La seguridad en las operaciones de medicina de aviación no depende de la improvisación, sino de la aplicación de procesos sistemáticos y disciplinados. El Consejo Mexicano de Aeromedicina Extrahospitalaria A.C. (ConMAE)promueve el uso de herramientas estandarizadas de Toma de Decisiones Aeronáuticas (ADM) para gestionar los riesgos inherentes a los traslados de pacientes y misiones de rescate.

1. El Factor Humano: Lista IM SAFE

Antes de cada misión, es imperativo que el personal realice una autoevaluación honesta de su condición física y mental. La nemotecnia IM SAFE permite identificar factores críticos que podrían nublar el juicio o reducir la capacidad de respuesta:

 

  • I (Illness): Detección de síntomas agudos que se agravan bajo el estrés de vuelo.

  • M (Medication): Evaluación de efectos adversos de fármacos en el rendimiento.

  • S (Stress): Calificación de la carga cognitiva y mental.

  • A (Alcohol): Respeto estricto a los tiempos de recuperación metabólica.

  • F (Fatigue): Registro de la calidad del descanso previo.

  • E (Emotions): Manejo de la volatilidad emocional para mantener la racionalidad.

2. Evaluación 360°: El Marco PAVE

Para una gestión de riesgos integral, el modelo PAVE expande el análisis más allá del individuo, evaluando cuatro dimensiones fundamentales antes y durante la operación:

  • Piloto: Verificación de salud, vigencia de habilitaciones y mínimos personales.

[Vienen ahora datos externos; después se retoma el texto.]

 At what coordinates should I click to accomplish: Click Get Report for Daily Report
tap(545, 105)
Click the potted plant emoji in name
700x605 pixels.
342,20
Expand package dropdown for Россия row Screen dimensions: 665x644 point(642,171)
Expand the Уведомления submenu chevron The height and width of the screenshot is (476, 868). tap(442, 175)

  • Aeronave: Confirmación de aeronavegabilidad, combustible y rendimiento técnico.

  • Entorno (enVironment): Análisis meteorológico, orográfico y del espacio aéreo.

  • Presiones Externas: Identificación de expectativas institucionales o de pasajeros que puedan inducir decisiones inseguras.

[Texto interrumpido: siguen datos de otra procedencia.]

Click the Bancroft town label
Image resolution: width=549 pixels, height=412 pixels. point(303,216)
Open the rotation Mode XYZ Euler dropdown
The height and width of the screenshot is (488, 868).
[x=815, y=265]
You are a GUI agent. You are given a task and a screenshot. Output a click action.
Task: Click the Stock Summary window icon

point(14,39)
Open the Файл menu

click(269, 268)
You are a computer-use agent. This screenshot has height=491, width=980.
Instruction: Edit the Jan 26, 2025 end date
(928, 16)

3. Respuesta Dinámica: El Modelo DECIDE

Frente a cambios o peligros emergentes durante el vuelo, el personal utiliza el ciclo DECIDE, un método estructurado para mantener la iniciativa operativa:

  1. Detectar: Vigilancia activa de anomalías en los dominios interno y externo.

  2. Evaluar: Análisis de la severidad y probabilidad de los riesgos detectados.

  3. Considerar: Generación de al menos tres alternativas viables de mitigación.

  4. Integrar: Planificación de un curso de acción alineado con los límites de la aeronave.

  5. Decidir: Toma de un compromiso único, firme y comunicado a la tripulación o ATC.

  6. Ejecutar y Reevaluar: Aplicación del plan con un monitoreo constante de sus resultados.